Die dafür notwendigen Milliarden fallen jedoch nicht vom Himmel. Die EU-Kommission will den Mitgliedstaaten mit einer Ausnahmeklausel zwar erlauben, dass sie sich für zusätzliche Verteidigungsausgaben über die sogenannten Maastricht-Kriterien hinaus verschulden dürfen. Wegen ihrer bereits hohen Schuldenlast nehmen allerdings zahlreiche europäische Regierungen diese Möglichkeit gar nicht in Anspruch.
Der Rüstungseffort muss also über das ordentliche Budget finanziert werden – nur ist dieses in vielen Ländern schon angespannt. Wer den Haushalt einigermassen im Lot halten will, hat anderswo Abstriche zu machen. Und weil der Sozial- und Wohlfahrtsstaat in Europa vergleichsweise üppig ausgebaut ist und einen entsprechend hohen Anteil des Haushalts frisst, drängen sich Einschnitte in diesem Bereich auf.

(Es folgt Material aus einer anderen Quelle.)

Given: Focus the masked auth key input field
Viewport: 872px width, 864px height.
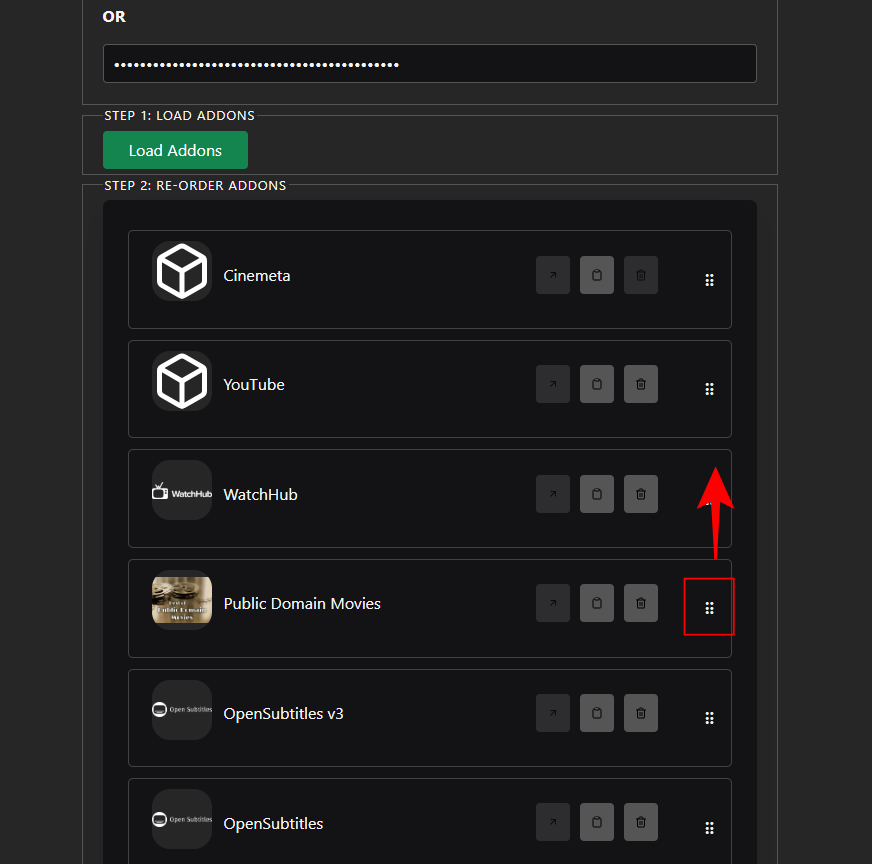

Bähnler gehen mit 55 Jahren in Rente
Ein aktuelles Anschauungsbeispiel dafür liefert Belgien. Die neue Regierung unter Premierminister Bart De Wever ist im Februar mit dem Versprechen angetreten, den chronisch defizitären Staatshaushalt grundlegend zu reformieren – und setzt den Plan bis anhin konsequent um.
Zwei Massnahmen, die vom Parlament noch verabschiedet werden müssen, springen dabei in Auge: die Rentenreform und die Reform der Arbeitslosenversicherung. In der Theorie liegt das ordentliche Rentenalter mit 66 beziehungsweise 67 Jahren (ab 2030) bereits jetzt über dem europäischen Durchschnitt. De facto gehen belgische Arbeitnehmer wegen Frühpensionierungen, spätem Berufseinstieg oder Unterbrüchen aber nach deutlich weniger Beitragsjahren in Rente als etwa jene in Nordeuropa.
Die neue Regierungskoalition will nun dafür sorgen, dass die Belgier tatsächlich bis zum normalen Renteneintritt arbeiten. Dies, indem die Frühpensionierung erschwert und längeres Arbeiten belohnt wird. Zudem werden die aus heutiger Sicht geradezu grotesk generösen Sonderregelungen für gewisse Staatsangestellte graduell abgeschafft – bis anhin durften Bahnangestellte mit 55 und Militärangehörige mit 56 Jahren in Rente gehen.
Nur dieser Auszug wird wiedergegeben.